This month, the Department of Homeland Security notified affected employees about a 2014 breach of 247,167 employee records. There are many interesting details in the department’s disclosure, including the fact that there was six-month privacy investigation between the discovery of the breach and the notification, and the fact that the records were uncovered during a criminal investigation. DHS even revealed that the records were found in the possession of a former DHS Office of Inspector General employee.
But the part that jumped out the most was how explicit DHS was about characterizing this as a “privacy incident.” In its public statement, the department made no mention of the incident as an insider threat issue, despite the records being found in the possession of a former employee.
Rather than question DHS’s designation of this as a “privacy incident,” we should focus on what that designation means. Labeling this a privacy incident suggests that a distinct cyber incident would require an outsider gaining access through the network. It could also indicate that the categorization was made after DHS waited until their forensics demonstrated it was not exposed to malicious activity.
If malicious access is a requirement, any reporting timeline that agencies or companies are required to follow will need to be much longer than previously thought. This extra time would give the forensics team room to do their jobs accurately and fairly, without rushing to conclusions in order to fulfill a reporting timeline.

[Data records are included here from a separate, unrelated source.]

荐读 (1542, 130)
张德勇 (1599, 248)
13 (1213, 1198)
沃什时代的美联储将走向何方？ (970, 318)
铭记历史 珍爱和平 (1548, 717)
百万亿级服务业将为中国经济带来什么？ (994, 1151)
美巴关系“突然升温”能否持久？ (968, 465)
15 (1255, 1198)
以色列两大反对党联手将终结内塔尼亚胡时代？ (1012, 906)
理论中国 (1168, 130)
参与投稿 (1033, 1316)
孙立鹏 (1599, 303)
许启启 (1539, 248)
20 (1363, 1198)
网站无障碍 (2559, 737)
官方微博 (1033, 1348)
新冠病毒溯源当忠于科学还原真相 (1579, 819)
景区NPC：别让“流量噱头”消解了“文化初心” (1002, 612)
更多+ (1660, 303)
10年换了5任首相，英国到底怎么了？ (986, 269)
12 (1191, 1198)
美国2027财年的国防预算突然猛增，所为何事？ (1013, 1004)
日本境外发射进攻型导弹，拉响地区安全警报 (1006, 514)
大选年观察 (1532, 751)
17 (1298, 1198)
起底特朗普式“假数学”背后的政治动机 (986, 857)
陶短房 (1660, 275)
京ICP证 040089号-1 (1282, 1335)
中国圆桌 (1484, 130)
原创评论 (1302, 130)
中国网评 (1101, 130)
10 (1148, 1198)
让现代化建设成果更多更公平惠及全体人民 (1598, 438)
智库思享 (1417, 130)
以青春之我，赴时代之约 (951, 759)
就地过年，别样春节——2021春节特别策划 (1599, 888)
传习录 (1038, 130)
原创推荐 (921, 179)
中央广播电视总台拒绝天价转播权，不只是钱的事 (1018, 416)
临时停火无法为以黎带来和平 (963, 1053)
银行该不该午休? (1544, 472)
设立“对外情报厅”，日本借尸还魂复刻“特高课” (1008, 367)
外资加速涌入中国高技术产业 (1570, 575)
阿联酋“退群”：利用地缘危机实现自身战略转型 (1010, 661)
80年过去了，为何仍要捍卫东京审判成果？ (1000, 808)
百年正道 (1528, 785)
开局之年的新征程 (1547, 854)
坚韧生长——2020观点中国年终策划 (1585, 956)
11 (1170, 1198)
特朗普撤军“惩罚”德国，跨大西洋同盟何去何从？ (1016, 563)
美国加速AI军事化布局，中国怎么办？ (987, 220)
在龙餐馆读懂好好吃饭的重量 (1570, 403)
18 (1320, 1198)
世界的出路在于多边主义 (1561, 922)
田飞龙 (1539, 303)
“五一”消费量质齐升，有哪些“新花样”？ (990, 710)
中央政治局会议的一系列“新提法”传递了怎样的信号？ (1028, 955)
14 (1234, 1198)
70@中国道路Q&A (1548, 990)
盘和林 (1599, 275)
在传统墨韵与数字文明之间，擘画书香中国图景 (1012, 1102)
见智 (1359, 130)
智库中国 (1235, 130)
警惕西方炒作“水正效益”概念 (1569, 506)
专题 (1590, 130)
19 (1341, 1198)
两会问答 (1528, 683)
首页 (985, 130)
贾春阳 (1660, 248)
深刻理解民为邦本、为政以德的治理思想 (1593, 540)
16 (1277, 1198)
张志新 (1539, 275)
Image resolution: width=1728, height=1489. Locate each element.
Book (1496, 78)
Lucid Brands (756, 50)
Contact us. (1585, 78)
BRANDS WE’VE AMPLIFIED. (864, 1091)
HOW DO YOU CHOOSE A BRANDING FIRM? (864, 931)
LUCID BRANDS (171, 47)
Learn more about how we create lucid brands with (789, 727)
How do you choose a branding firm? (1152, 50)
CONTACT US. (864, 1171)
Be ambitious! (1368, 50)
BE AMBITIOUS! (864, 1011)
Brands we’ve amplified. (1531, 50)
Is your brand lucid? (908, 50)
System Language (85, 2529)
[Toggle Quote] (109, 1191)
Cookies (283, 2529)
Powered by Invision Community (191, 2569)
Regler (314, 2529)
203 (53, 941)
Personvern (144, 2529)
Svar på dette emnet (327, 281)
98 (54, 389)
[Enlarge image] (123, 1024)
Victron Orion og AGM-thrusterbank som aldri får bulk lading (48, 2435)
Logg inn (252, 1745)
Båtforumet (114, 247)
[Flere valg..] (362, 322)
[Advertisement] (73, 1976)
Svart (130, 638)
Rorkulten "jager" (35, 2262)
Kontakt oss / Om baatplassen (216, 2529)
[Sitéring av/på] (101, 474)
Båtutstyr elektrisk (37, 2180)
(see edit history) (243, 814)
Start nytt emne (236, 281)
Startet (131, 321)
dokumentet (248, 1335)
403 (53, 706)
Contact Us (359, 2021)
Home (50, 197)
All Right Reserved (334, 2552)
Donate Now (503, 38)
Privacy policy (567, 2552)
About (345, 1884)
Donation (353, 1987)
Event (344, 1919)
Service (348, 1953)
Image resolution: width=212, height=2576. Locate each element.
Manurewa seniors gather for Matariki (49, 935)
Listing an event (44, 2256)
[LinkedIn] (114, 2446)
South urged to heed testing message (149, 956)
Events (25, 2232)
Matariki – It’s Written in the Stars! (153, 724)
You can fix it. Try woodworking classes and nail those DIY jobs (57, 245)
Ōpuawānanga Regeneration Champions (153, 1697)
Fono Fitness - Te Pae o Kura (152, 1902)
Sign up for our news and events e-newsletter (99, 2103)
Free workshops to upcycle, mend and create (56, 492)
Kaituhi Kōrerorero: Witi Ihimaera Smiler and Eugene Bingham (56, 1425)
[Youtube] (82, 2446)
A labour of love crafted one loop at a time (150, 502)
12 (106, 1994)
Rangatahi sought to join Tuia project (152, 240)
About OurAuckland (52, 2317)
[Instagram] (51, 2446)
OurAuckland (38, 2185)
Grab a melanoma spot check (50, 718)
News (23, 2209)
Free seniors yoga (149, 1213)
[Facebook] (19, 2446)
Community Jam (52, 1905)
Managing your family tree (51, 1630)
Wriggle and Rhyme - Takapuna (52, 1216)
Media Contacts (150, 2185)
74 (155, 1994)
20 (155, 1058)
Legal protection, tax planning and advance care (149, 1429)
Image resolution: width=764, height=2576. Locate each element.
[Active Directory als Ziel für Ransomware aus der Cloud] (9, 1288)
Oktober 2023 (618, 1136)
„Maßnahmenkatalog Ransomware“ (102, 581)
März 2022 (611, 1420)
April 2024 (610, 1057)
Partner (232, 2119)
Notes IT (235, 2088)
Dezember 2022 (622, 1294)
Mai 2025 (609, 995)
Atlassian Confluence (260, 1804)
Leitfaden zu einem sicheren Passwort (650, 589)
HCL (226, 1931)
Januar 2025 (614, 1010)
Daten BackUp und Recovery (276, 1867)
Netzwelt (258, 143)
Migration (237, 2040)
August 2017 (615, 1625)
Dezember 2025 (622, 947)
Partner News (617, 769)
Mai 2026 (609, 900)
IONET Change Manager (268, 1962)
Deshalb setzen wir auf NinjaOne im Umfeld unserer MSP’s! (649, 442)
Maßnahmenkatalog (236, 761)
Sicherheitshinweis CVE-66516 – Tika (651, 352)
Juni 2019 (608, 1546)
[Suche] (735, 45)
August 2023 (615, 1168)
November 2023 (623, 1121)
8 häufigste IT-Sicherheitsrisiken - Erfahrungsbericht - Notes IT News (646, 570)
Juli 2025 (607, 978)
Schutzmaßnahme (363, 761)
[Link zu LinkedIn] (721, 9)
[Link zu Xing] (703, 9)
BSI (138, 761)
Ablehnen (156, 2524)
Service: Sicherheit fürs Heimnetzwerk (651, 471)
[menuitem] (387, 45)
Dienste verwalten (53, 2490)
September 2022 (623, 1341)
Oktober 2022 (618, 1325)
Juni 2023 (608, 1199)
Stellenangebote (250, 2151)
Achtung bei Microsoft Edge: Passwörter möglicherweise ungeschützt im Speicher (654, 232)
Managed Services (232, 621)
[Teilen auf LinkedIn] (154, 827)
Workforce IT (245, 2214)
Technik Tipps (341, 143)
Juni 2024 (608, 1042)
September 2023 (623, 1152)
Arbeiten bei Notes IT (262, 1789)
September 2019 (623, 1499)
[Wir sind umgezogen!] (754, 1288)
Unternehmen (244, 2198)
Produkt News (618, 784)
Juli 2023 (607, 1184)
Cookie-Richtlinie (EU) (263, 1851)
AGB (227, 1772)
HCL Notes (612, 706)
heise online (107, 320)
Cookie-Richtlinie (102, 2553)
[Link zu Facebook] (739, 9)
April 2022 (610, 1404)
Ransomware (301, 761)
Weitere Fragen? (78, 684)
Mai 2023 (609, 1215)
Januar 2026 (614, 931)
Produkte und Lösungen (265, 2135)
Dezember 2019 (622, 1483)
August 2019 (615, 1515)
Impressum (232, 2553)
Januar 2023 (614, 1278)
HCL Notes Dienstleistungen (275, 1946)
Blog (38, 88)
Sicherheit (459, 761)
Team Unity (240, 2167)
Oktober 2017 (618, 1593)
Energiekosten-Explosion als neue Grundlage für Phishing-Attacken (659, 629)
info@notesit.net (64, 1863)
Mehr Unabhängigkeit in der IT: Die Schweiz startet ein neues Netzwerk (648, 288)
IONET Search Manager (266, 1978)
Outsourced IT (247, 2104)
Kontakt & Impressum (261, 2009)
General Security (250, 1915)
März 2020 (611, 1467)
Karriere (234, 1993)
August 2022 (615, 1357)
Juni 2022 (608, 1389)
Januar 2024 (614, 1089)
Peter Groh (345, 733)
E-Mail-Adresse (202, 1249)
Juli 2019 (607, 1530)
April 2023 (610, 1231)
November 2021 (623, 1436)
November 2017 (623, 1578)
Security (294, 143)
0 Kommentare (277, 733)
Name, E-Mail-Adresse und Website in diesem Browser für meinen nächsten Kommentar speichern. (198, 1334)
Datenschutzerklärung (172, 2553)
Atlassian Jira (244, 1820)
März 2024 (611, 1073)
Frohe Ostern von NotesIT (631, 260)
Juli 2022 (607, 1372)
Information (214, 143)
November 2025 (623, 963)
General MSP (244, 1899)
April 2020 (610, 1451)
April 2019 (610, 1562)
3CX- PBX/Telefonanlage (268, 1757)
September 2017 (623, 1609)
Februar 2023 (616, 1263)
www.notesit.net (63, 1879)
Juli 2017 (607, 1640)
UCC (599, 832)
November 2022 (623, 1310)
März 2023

Further, privacy incidents can have different reporting requirements than cyber incidents — a disparity that likely needs to be addressed, since user data is ultimately compromised in both instances. This differentiation is made harder in examples such as data being available on an open Amazon S3 storage bucket without malicious accent. Should this be categorized as a privacy incident or a cyber incident?
The lines between privacy incident, security incident, insider incident, and fraud are blurry at best. We hope regulation, policy, and — most importantly — stakeholder expectations evolve, ensuring all parties receive the same notification, reporting and remediation standards for any data lost, compromised, or impacted. These basic standards should apply regardless of how the incident may be categorized. Viewing technology, incidents or practices in terms of existing buckets such as fraud, privacy or security are no longer sufficient. Instead, the focus should be on trust and safety.
Regardless of how this event and any others are categorized, it doesn’t really matter — the organization has already lost some of the trust of its employees, customers, and other stakeholders. In DHS’s case, the incident was reported without mentioning privacy in the headline, instead using the term “data breach.” In this situation, the verbiage is appropriate, as it does not matter to many people what is it designated — just that their personal data was compromised.
For DHS and other federal agencies, these designations — and the different requirements tied to them — can directly impact the actions of people responding to the incident. For government to successfully implement incident response programs, whether responding to a PII breach or a nation state actor hack, the legislative branch and the executive branch must provide an atmosphere that encourages CIOs/CISOs to look under those rocks and report the events.
Such reporting should be done with the acknowledgement that it often takes a long time to fully understand any incident. If Congress and agency leadership are demanding real-time updates, they need to understand the information they first receive will be not only incomplete, it will also frequently be inaccurate.
Great progress has been made with regard to focusing more on outcomes versus compliance, but there is still much work to do. Organizations should focus less on how a breach occurred (hacking, insider, fraud, etc.) and focus more on building up and preserving customer trust in their products and services.
By: Joe Stuntz
Joe Stuntz is the vice president of cybersecurity at One World Identity.